Oder ein paar hundert Superreiche
werden bemüht
bei allem Respekt, über das empirisch klar belegte Argument, dass 300 Familien die halbe Welt an Kapital besitzen, einfach in einem Teilsatz hinwegzugehen, halte ich für Diskussionsverweigerung;
wenn schon, dann müsstest Du belegen, warum das aus den und den Gründen akzeptabel ist, etc. Vielleicht bringt das ja tatsächlich die berühmten „Vorteile für alle“, dem kann ja nicht a priori widersprochen werden, aber es einfach für ein rhetorisches Stilmittel zu halten, ist nicht akzeptabel, weil Du Dir damit wie der sprichwörtliche napolitanische Affe Augen und Ohren zuhältst.

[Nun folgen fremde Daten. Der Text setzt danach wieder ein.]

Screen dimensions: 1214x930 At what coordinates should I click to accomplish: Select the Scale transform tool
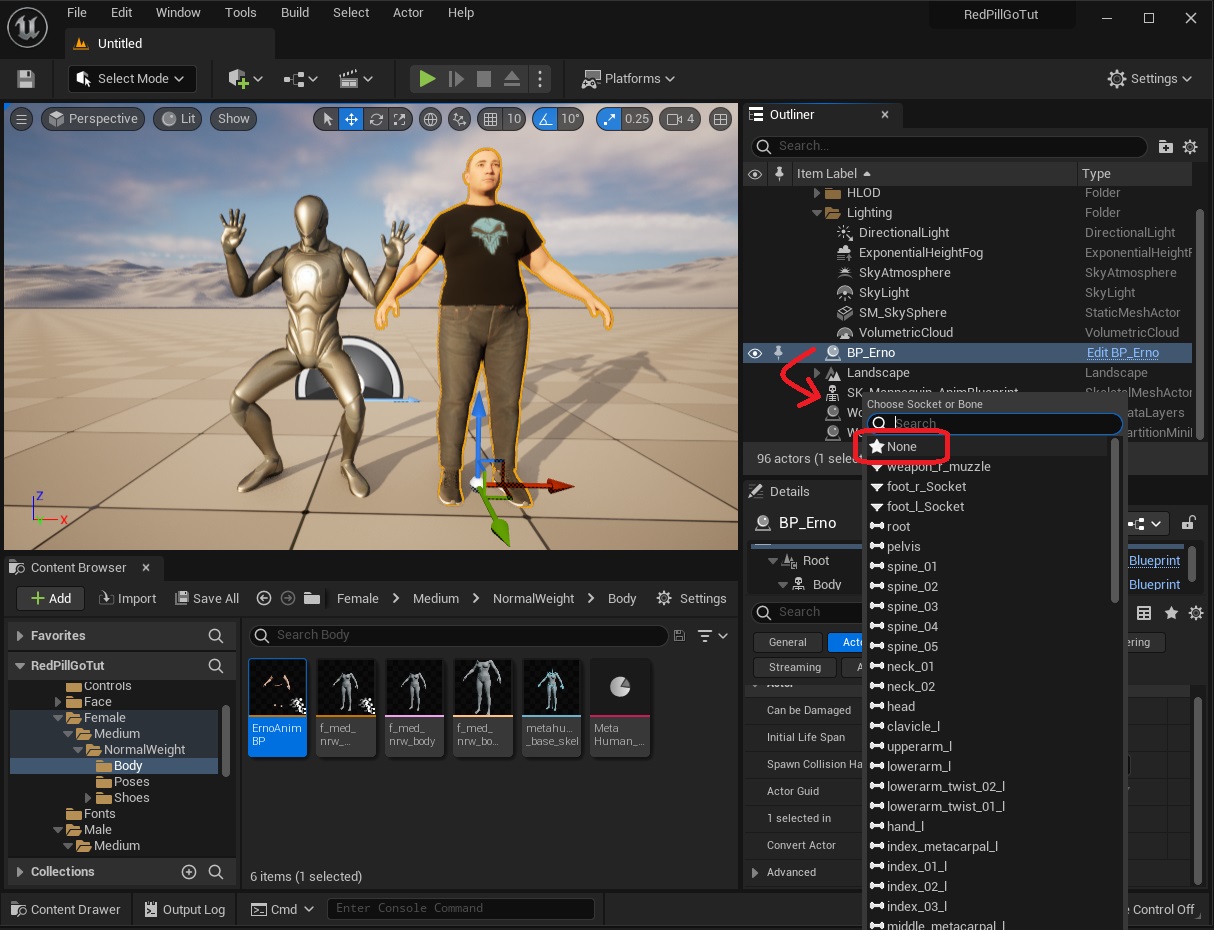[x=400, y=119]
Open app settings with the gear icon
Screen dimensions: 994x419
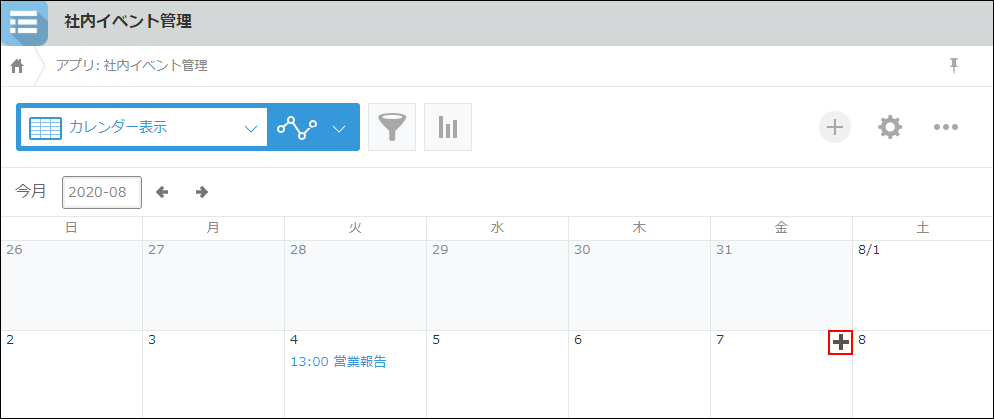(890, 127)
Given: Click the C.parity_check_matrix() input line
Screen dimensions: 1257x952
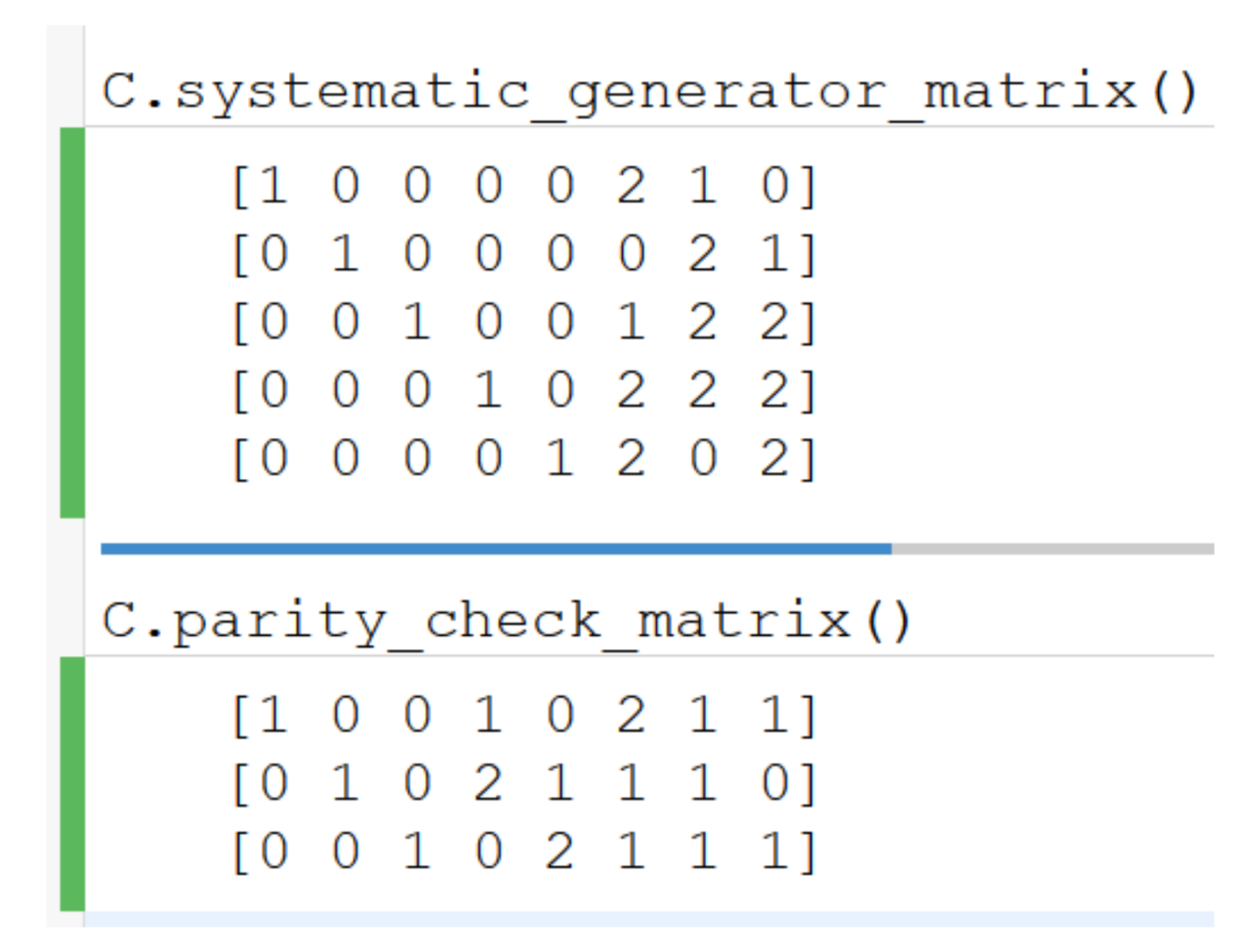Looking at the screenshot, I should [x=506, y=622].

und über die Konstruktion, daß Geld nicht der
einzige Antrieb des Menschen ist, wird nach ein paar
Klimmzügen Gewinnstreben als Triebfeder des Menschen in Abrede
gestellt.
Nein, falsch, das habe ich nicht getan; ich habe lediglich gesagt, dass es Gesellschaften bzw. Vergesellschaftungsformen gibt, die natürlich auch nach Gewinn streben, bei denen aber dieser Gewinn nicht rein pekuniär ist;
Die Rechtfertigung des Kapitalismus auf einem Menschenbild zu begründen, das einfach nur (zugespitzt gesagt:smile:die Ausformulierung des heutigen westeuropäisch-amerikanischen Mittelschichtmannes ist, halte ich für sehr bedenklich;
da müsste der Mensch die 40000 Jahre vor dem Kapitalismus ja arg am Mensch vorbei gelebt haben.

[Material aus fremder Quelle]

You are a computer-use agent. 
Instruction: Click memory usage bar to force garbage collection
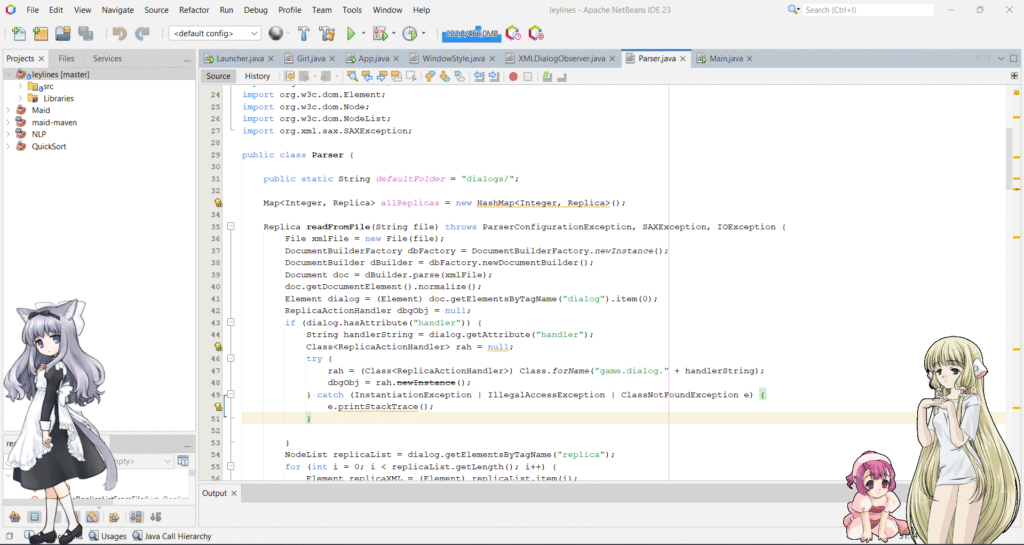coord(471,34)
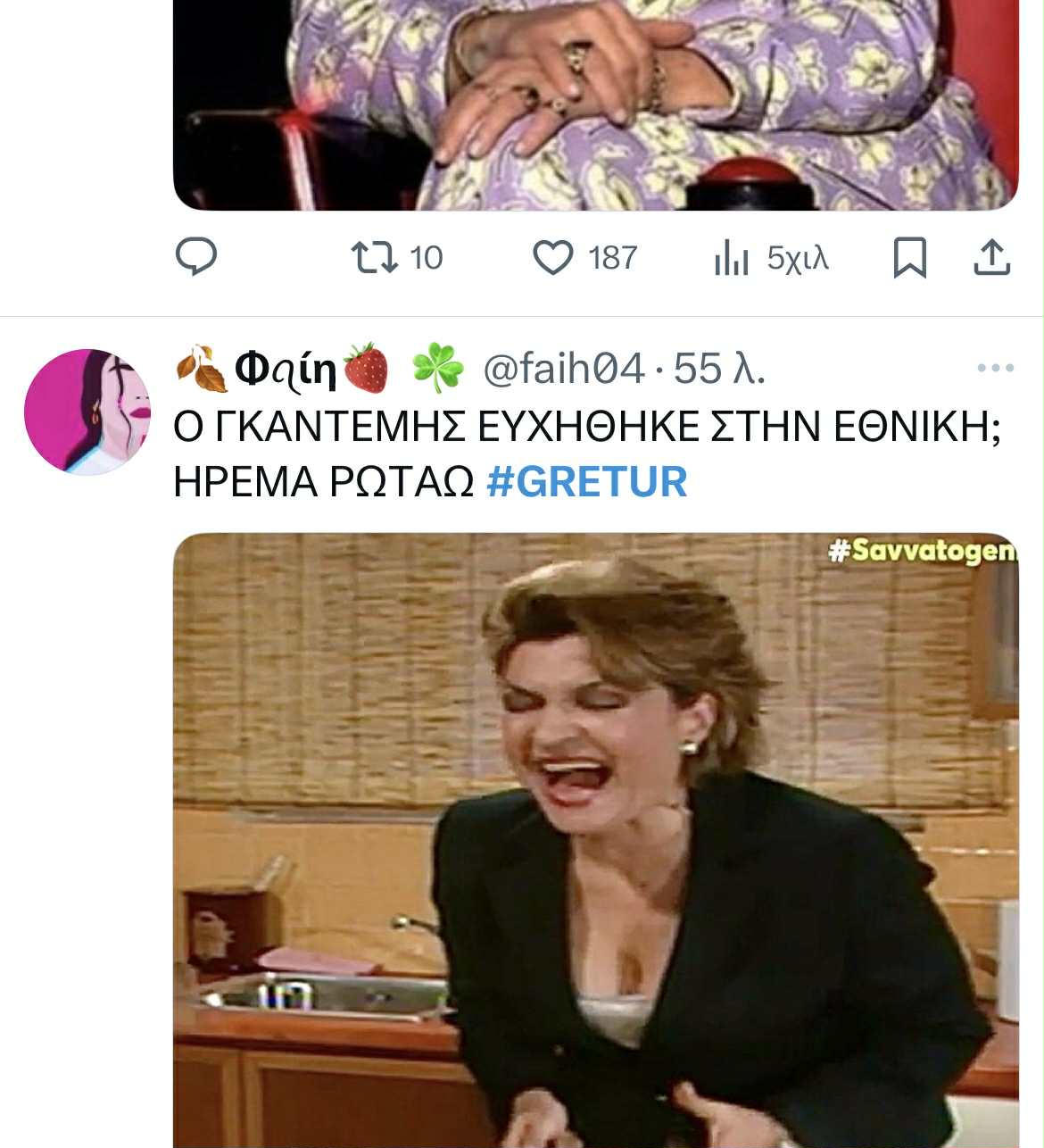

Sehe mir die Ausdrucksweise nach, aber das ist
weltfremder, ideologischer Dünnpfiff.
Wir Marxisten sehen die Meinung der Kapitalismus-Apologenten wenigstens noch als wahres Vernunftmoment…

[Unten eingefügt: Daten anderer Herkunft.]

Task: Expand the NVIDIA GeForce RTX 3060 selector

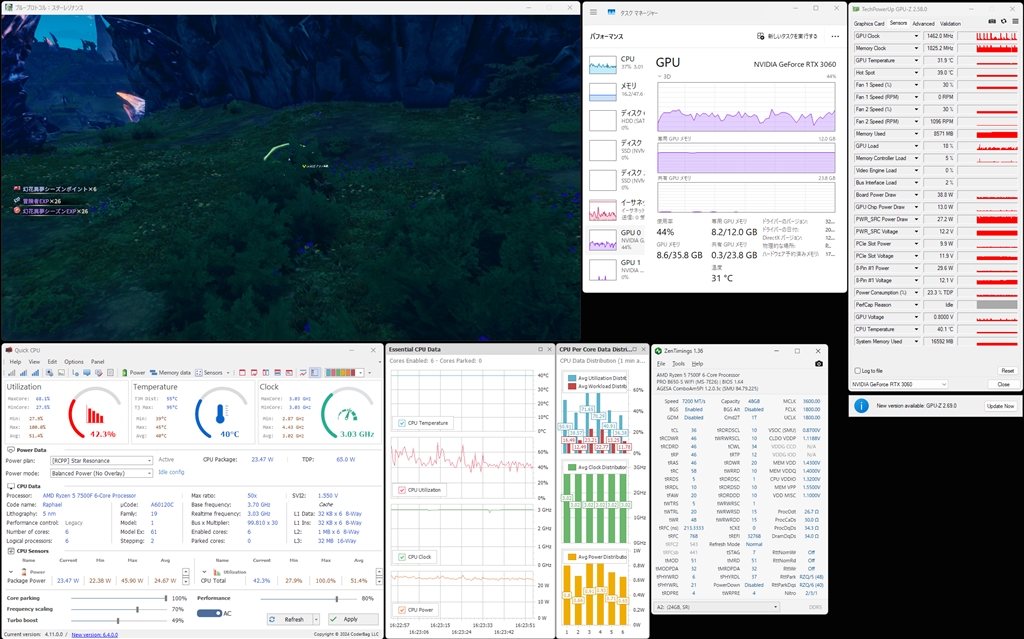Action: [x=899, y=384]
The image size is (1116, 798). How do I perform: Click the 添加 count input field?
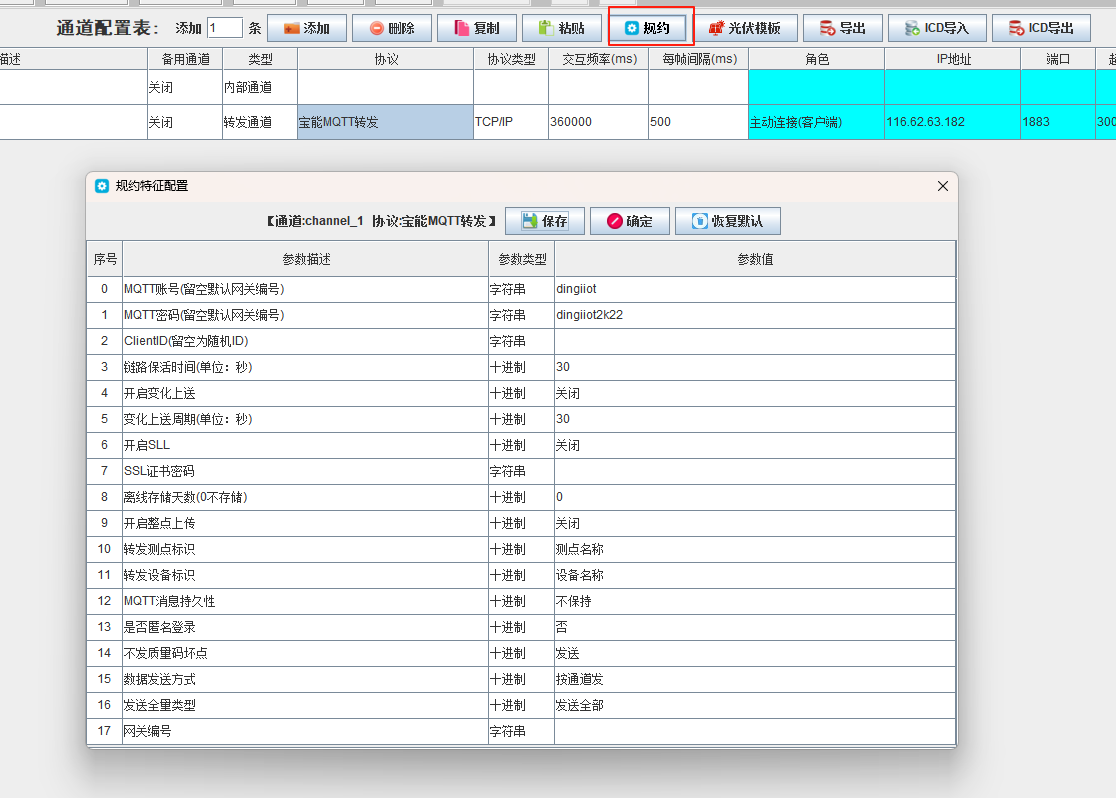224,28
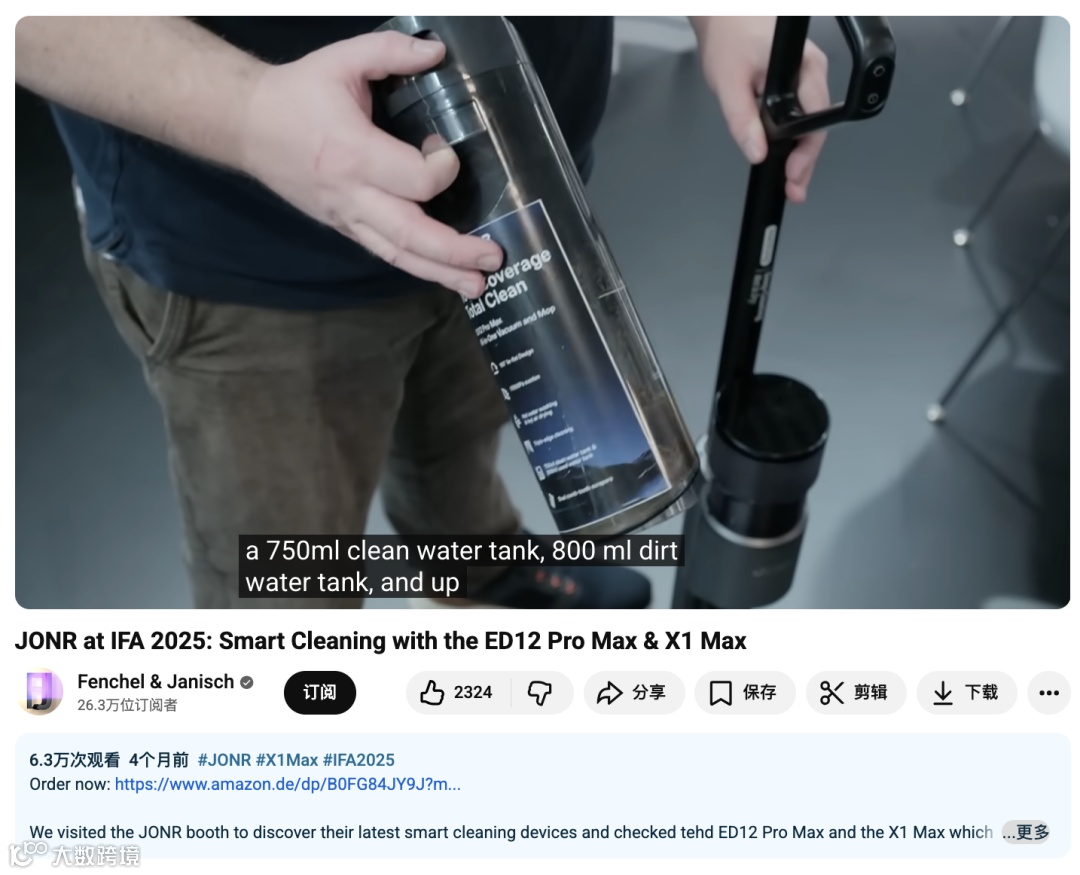Click the share arrow icon
Viewport: 1080px width, 875px height.
pos(609,692)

BTW: Ich selbst sehe meine Postings zwar durchaus als partei-ergreifend, keine Frage, aber nicht als plump-ideologisch;
man muss wohl der Gegenposition auch zuhören können, denn was ist gewonnen, wenn man sich in einen autistischen Konkon einschließt, um seine Glaubenshaltungen vor der Meinung anderer zu schützen? (Dieser Vorwurf betrifft in diesem Board sicher nicht nur Dich; übrigens genauso auch Vertreter „meines Lagers“!)
Es heißt auch, den alten
Marx zu mißbrauchen, mindestens aber nicht im Kontext seiner
Zeit zu sehen, wenn man seine Postulate heutigen
mitteleuropäischen Verhältnissen überstülpt. Die Zeit ohne
jede soziale Sicherung, ohne Krankenversorgung, ohne Dach über
dem Kopf, ohne rechtlichen Schutz Obrigkeit und Arbeitgeber
ausgeliefert, ohne ausreichende Ernährung, insbesondere ohne
Zugang zu Bildung als dem heute mit Abstand wichtigsten
Schlüssel für jeden individuellen Lebensweg, diese Zeit aus
Perspektivlosigkeit, nackter Not und Ausgeliefertsein für die
breite Masse einerseits und ererbter gesellschaftlicher
Stellung andererseits ist vorbei.
…für große, nicht alle, Teile Westeuropas/Mitteleuropas und der USA, aber:
- nicht aber für den Rest der Welt, dort hat sich die Lage eindeutig verschärft (natürlich müsste man dazu auch die Bevölkerungsexlosion berücksichtigen)
und
- bin ich auch nicht so sicher, dass dies für Mitteleuropa noch in 100 Jahren gelten wird, wenn die Kapitalströme sich z.B. nach Südostasien verlagern (so etwas ist möglich, nicht nur für marxistische Theoretiker)
Gewiß wäre auf diese Weise so manches
Spitzeneinkommen nicht mehr möglich. Es ist aber irrig, darin
für irgendjemanden einen Nutzen zu erhoffen.
Da hast Du Recht, und das hoffen ja auch nur die Münteferings dieser Welt, nicht Marxisten.